We could write a query to do just that
We can then create a new Monitor
and choose the source as logs
The full monitor would look as such
We can talk through the parts.
At the top, we see the source as sendgrid and the particular event as parsed from the logs being “dropped”. We chose a window of 4 hours to see that indeed we had some dropped messages (showing the graph as red)
In our next sections we see that we will alert if we see the number jump to more than 1 in a 5m window and send an alert to my Teams channel. I could also trigger a pagerduty alert.

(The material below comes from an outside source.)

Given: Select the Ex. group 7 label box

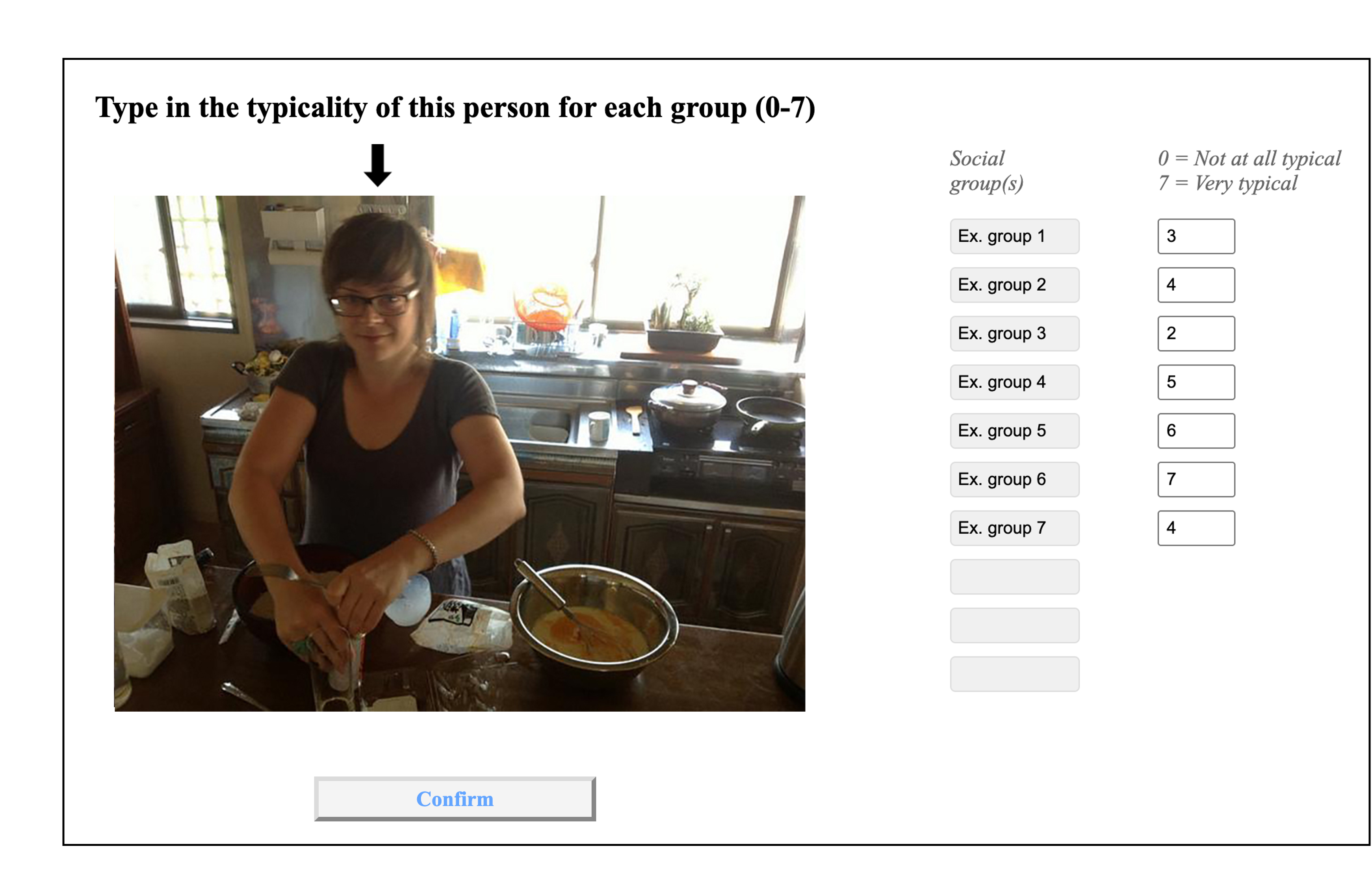Looking at the screenshot, I should [x=1014, y=528].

The last part talks about staying in alert for at least 3 rounds if it hasn’t been addressed
Which will trigger an alert as such
Lastly, We can see the metrics we gather in our Dashboards. This can be useful to bundle with other widgets such as GH Action and AzDO monitors
Summary
The integration between Sendgrid and Datadog is pretty slick. I found the log parsing the easiest way to get reliable metrics and alerts, however I’ll continue to watch and examine the native metrics collected via the API Key.

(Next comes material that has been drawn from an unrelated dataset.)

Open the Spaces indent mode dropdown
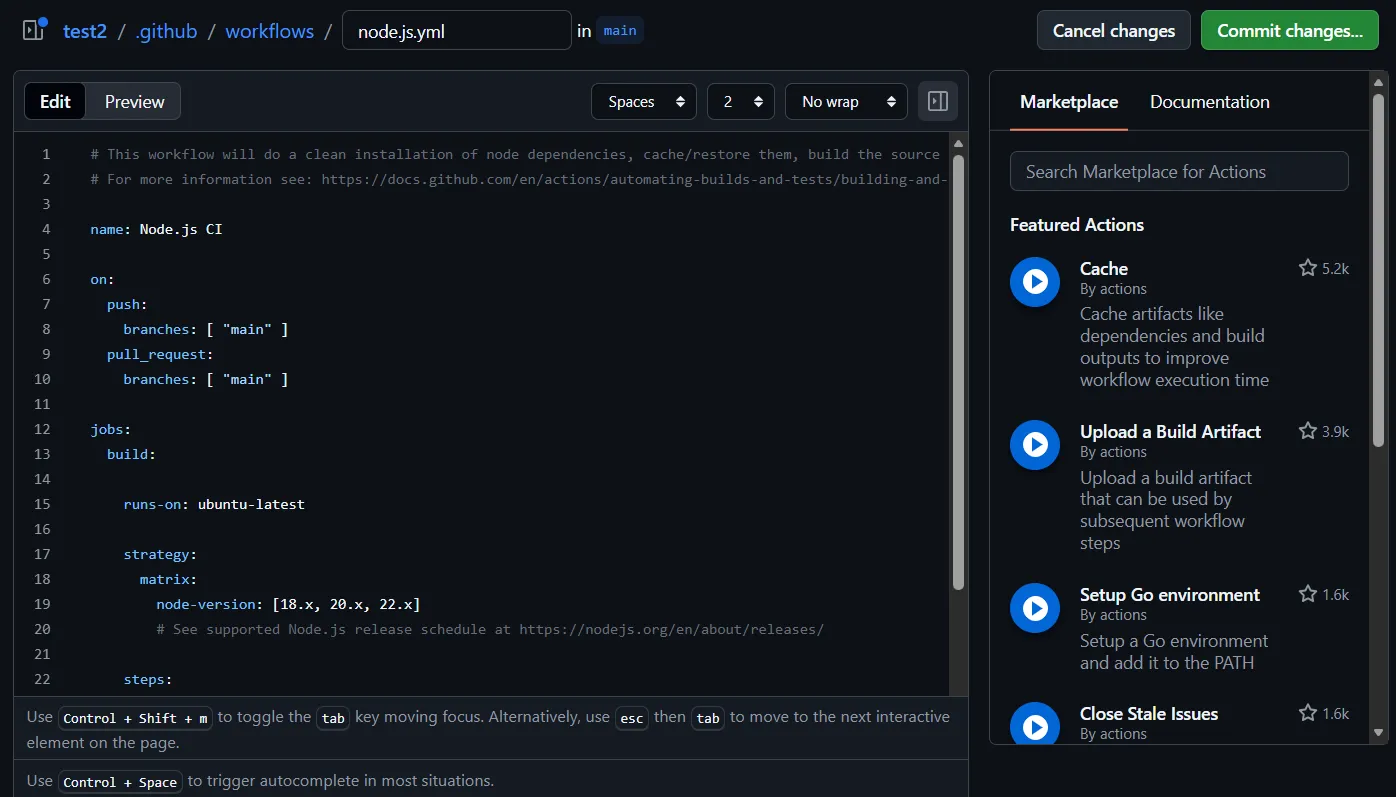Image resolution: width=1396 pixels, height=797 pixels. (644, 101)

A couple of gotchas I found: First, my long term Sendgrid account was “closed” and had no way to re-open. This rather annoyed me as, while I used it infrequently, I did rely on it and had set it up with verified senders. I would need to create a new account (with new credentials) just to get back to a good place. The strange behavior was that some emails sent and some dropped. And the Metrics/Logs (like webhooks) did not fire. So it was “closed” but still sort of worked.
I often get asked about New Relic as well. New Relic did have a plugin for years (albeit not frequently updated). However, in 2021 New Relic stopped supporting plugins and SendGrid then pointed to this guide for migrating off the plugin. The summary is to use webhooks and a lambda to populate an S3 bucket for ingestion as logs. Then there are steps for manually using NRQL to create dashboards by hand.
I have no axe to grind on NR, however, clearly the Datadog experience with tags and integrations is significantly easier to setup and use.